Where have I been the past few months? Definitely not where I should be.


I try to disregard that it isn't my fault. It's hard though. They took me away from it without any pretense. Four months! Four months away from a youth group? That's practically suicidal. I went back today. I missed them so much. The second everyone saw me, they gasped and ran to hug me. It feels good, but I wish it hadn't been so long since I last saw them all. That youth group was intense. Honestly, way to remind me exactly why I was there every weekend for a year. What the heck is happening to my life? It's so out there, it's full of odds and ends. What am I supposed to do? You have no idea how hard it is to figure out where to turn to with SLYM out of my options. But why is it out of my options? It just happened. 

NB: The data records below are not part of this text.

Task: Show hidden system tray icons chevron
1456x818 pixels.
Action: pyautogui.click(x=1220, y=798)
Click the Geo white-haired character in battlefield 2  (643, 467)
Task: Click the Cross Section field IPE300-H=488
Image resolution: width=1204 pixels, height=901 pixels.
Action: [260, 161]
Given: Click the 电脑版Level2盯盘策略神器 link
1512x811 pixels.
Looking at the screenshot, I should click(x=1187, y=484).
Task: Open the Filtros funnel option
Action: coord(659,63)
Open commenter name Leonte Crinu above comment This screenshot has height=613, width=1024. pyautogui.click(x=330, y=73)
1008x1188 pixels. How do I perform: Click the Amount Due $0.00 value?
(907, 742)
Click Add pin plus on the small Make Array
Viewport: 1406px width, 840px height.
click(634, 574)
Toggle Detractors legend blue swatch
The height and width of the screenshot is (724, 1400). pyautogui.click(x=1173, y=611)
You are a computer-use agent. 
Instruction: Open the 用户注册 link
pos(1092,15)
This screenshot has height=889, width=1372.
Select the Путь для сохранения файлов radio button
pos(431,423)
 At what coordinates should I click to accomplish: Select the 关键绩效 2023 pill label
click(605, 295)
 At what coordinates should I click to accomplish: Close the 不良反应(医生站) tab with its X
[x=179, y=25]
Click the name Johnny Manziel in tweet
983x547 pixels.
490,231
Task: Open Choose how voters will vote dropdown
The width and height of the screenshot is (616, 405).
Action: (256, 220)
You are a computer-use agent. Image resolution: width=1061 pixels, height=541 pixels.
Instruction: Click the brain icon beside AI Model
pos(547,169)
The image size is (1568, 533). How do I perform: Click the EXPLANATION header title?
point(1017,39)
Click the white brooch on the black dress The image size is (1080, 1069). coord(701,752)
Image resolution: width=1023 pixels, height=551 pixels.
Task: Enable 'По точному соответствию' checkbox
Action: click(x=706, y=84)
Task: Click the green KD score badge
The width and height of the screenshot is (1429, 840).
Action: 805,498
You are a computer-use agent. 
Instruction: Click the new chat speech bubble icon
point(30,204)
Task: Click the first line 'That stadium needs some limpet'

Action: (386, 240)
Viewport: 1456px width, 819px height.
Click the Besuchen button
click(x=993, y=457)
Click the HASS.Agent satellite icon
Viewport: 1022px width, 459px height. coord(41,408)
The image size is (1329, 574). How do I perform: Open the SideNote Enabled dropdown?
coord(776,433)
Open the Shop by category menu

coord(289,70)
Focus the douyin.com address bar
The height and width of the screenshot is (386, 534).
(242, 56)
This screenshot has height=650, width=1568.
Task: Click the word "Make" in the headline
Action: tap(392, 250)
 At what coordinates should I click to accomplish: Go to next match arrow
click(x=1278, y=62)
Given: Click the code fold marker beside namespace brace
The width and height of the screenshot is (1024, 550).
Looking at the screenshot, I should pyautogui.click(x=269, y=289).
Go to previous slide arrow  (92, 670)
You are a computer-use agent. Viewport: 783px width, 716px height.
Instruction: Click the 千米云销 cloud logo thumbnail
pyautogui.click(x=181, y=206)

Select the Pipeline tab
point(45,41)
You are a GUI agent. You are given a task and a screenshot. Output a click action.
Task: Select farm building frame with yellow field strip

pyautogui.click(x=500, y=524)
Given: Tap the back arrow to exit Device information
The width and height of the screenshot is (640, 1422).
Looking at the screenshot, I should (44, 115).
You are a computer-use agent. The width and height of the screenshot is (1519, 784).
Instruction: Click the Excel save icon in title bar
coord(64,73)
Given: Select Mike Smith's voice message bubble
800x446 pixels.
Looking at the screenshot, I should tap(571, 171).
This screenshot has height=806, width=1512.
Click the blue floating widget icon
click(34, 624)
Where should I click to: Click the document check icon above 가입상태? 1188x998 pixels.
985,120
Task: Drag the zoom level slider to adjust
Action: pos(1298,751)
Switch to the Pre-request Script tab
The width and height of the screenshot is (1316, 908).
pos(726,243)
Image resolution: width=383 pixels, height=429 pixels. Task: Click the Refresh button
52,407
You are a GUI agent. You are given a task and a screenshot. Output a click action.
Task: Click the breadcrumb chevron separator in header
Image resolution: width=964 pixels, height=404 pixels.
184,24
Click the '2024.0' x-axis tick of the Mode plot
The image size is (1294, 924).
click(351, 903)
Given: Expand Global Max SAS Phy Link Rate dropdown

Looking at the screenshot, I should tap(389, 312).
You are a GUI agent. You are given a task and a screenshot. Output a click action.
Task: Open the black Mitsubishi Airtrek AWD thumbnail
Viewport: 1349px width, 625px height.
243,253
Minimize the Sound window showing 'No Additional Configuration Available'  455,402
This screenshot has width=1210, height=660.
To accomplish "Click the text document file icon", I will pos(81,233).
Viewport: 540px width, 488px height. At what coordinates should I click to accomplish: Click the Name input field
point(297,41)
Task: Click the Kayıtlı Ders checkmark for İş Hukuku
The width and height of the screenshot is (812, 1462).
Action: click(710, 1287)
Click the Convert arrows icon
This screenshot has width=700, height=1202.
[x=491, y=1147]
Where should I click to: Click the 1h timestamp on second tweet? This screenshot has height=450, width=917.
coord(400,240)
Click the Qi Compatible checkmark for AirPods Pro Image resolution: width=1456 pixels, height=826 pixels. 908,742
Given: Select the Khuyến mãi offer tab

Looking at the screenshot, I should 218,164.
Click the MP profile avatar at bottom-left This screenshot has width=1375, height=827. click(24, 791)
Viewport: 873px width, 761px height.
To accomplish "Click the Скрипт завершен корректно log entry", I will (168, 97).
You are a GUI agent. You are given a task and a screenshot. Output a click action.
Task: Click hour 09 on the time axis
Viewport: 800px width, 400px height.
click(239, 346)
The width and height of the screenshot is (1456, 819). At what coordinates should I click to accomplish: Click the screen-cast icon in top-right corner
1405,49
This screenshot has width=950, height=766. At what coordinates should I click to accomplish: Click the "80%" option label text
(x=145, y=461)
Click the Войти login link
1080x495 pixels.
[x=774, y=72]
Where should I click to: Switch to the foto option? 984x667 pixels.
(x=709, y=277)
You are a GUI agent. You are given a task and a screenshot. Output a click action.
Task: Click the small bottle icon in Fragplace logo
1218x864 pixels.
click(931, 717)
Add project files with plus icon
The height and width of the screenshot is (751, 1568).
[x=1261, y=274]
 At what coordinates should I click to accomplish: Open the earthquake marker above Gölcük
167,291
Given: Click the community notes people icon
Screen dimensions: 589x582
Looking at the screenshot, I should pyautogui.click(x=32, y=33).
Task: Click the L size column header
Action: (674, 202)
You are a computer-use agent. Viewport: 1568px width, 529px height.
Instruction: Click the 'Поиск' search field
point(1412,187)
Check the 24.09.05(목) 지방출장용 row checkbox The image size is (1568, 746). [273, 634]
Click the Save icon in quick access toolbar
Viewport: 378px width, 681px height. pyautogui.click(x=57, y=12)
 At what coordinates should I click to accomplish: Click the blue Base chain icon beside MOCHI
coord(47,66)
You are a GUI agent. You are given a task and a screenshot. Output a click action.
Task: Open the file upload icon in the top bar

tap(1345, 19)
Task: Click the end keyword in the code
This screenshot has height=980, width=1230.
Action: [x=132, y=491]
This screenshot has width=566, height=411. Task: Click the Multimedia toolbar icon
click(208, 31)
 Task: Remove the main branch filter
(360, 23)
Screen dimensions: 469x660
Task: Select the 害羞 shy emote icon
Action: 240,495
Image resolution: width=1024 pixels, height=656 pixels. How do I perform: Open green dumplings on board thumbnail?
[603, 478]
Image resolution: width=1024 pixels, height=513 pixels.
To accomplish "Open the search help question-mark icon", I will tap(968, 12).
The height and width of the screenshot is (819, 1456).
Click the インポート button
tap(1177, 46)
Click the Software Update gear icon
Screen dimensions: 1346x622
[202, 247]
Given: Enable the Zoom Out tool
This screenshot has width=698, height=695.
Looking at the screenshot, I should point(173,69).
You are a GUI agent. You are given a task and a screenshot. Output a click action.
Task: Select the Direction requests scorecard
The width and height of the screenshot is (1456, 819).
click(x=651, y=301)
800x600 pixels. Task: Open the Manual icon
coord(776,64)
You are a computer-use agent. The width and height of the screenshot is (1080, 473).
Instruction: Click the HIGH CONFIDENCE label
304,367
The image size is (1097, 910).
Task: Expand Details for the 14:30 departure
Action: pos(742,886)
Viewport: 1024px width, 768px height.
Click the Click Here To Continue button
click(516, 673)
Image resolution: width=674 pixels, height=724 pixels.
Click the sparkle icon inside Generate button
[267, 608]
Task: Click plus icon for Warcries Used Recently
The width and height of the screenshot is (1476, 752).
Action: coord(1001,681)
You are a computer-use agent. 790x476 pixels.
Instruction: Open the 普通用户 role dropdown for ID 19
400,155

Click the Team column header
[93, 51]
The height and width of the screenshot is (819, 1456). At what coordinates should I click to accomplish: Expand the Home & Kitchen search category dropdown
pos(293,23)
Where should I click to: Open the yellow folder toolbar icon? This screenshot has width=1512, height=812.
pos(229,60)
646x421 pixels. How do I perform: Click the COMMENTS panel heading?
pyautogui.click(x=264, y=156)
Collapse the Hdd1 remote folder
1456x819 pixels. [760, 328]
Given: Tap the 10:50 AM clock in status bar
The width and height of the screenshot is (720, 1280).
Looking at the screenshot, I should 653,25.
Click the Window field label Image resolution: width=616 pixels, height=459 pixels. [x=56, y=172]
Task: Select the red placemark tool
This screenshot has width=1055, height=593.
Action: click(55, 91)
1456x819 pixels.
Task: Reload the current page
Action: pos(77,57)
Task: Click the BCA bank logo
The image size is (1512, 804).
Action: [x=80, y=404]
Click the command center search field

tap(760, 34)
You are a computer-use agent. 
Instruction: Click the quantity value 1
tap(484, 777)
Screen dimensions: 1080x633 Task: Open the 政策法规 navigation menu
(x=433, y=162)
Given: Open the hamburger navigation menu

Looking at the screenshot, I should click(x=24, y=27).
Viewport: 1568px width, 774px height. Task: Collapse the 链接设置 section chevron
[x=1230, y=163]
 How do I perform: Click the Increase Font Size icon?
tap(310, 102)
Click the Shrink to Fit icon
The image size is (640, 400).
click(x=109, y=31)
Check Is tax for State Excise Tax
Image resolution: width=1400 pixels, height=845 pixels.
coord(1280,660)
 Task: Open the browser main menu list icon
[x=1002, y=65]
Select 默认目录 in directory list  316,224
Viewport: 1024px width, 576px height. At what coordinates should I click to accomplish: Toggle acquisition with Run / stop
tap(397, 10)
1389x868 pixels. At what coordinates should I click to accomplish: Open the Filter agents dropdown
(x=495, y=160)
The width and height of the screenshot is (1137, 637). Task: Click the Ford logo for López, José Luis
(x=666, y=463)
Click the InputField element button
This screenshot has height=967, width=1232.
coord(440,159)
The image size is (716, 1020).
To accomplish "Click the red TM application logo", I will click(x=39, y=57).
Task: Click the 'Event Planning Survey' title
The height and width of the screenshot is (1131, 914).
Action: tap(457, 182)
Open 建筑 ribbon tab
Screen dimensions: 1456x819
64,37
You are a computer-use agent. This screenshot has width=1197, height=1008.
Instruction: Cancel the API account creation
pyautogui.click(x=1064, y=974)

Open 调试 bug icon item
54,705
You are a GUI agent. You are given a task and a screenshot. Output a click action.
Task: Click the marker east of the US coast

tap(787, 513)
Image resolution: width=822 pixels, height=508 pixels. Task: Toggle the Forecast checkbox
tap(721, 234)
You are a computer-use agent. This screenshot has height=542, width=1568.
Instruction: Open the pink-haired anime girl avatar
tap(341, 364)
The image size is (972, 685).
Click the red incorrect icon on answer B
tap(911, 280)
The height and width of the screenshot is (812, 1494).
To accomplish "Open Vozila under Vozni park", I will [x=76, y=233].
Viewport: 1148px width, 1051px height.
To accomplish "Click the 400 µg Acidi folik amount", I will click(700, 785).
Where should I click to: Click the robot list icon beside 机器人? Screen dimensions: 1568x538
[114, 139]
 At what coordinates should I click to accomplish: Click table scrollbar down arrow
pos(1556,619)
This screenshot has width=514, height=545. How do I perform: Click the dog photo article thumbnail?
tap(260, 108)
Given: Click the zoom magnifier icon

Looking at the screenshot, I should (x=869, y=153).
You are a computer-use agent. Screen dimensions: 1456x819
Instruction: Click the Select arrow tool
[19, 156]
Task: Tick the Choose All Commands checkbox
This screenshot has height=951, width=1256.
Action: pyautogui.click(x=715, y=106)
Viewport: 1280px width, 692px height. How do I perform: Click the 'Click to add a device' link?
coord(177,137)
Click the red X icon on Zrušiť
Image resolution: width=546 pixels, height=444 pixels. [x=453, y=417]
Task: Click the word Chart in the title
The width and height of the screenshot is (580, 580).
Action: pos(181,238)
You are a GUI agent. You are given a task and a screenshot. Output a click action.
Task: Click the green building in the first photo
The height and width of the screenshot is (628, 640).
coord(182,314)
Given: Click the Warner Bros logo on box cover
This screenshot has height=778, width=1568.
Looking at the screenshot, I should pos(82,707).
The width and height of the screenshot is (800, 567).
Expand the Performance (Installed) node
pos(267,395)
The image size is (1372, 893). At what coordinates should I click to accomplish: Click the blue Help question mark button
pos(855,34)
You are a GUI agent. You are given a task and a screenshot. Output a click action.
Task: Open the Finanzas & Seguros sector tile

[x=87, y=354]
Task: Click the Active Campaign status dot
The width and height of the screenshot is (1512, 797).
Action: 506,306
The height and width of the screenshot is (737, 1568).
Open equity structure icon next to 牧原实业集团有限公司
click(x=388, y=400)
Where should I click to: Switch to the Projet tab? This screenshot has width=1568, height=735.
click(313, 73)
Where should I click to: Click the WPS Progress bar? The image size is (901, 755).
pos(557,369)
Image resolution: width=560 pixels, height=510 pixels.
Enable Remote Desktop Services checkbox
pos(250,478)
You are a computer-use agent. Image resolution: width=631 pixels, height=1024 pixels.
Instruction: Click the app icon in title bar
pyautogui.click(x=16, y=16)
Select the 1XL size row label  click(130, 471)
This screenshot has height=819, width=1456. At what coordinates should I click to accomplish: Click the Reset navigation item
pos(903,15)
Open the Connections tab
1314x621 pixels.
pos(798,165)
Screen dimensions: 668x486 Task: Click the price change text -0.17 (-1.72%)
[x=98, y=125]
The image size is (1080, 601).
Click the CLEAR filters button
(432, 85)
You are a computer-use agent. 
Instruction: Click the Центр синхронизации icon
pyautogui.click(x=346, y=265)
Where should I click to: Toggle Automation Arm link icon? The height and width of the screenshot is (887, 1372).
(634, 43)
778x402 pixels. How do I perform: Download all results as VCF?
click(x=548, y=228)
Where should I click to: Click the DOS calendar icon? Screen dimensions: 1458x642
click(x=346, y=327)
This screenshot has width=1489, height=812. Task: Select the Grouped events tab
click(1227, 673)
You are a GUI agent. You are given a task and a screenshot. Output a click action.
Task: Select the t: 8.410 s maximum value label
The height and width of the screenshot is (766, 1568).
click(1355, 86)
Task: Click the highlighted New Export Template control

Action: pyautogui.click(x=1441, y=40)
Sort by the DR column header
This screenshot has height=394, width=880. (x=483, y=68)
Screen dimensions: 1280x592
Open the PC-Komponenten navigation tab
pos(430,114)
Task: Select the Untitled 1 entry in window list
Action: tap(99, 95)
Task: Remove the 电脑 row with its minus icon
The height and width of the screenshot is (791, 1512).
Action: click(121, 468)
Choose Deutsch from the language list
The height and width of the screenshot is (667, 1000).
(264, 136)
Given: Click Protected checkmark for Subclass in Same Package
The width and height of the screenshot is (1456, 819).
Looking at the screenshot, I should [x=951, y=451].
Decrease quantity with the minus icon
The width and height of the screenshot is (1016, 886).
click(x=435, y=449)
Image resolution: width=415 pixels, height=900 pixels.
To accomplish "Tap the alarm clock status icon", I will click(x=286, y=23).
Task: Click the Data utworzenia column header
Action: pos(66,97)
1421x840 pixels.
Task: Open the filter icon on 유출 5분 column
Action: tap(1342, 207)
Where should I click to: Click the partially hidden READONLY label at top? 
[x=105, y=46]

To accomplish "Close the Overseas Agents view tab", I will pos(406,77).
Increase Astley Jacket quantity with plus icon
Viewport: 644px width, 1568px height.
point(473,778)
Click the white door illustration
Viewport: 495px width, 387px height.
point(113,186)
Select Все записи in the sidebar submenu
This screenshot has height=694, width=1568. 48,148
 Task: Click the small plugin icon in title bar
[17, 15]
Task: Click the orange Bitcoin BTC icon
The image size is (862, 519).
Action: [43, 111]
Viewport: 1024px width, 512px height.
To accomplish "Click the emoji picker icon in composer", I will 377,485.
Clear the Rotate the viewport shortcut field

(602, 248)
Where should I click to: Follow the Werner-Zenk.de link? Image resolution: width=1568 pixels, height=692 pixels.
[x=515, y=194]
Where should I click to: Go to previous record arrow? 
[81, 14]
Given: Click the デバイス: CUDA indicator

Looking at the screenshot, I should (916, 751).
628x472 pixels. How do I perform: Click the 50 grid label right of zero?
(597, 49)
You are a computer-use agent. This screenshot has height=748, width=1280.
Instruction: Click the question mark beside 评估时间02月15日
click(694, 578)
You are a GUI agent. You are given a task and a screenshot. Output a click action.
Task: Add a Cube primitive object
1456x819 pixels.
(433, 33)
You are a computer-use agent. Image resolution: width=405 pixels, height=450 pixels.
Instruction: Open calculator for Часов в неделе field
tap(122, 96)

When I think of the nice things people have done for me, they are ALL SLYM related. When I think of all the nice things I have tried to do for someone else, they are ALL SLYM related. When I think of all the good I have done in my life, they are ALL SLYM related. When I think of the one thing I feel guiltiest about in life, it is SLYM related. It's like this youth group was made for me right now. Honestly, where have I been? I was sitting there next to Alexa holding that paper with all our guilts on it and I couldn't help but cry. Everyone else could let go of it into the water so easily, but I had no idea how I was going to be able to let mine go. What the heck was I going to do when I did let it go? How could I when I killed such responsibility? I don't know. It was hard.
Going around getting hugs from everyone and getting told how much you mean to them reminded me soooo much of why I was there, why I always came there, and why I should always be there. 
I think that Sarah and I cried the hardest. I can't believe that everything was taken from me, I was taken from this youth ministry. Although I've brooded over the months ,it didn't really hit me how much it hurt or how much I had lost until I was there again. I need SLYM so badly, it's detrimental to my survival. Somehow, I'm going to find my way back there. Somehow, I'm going to find a way.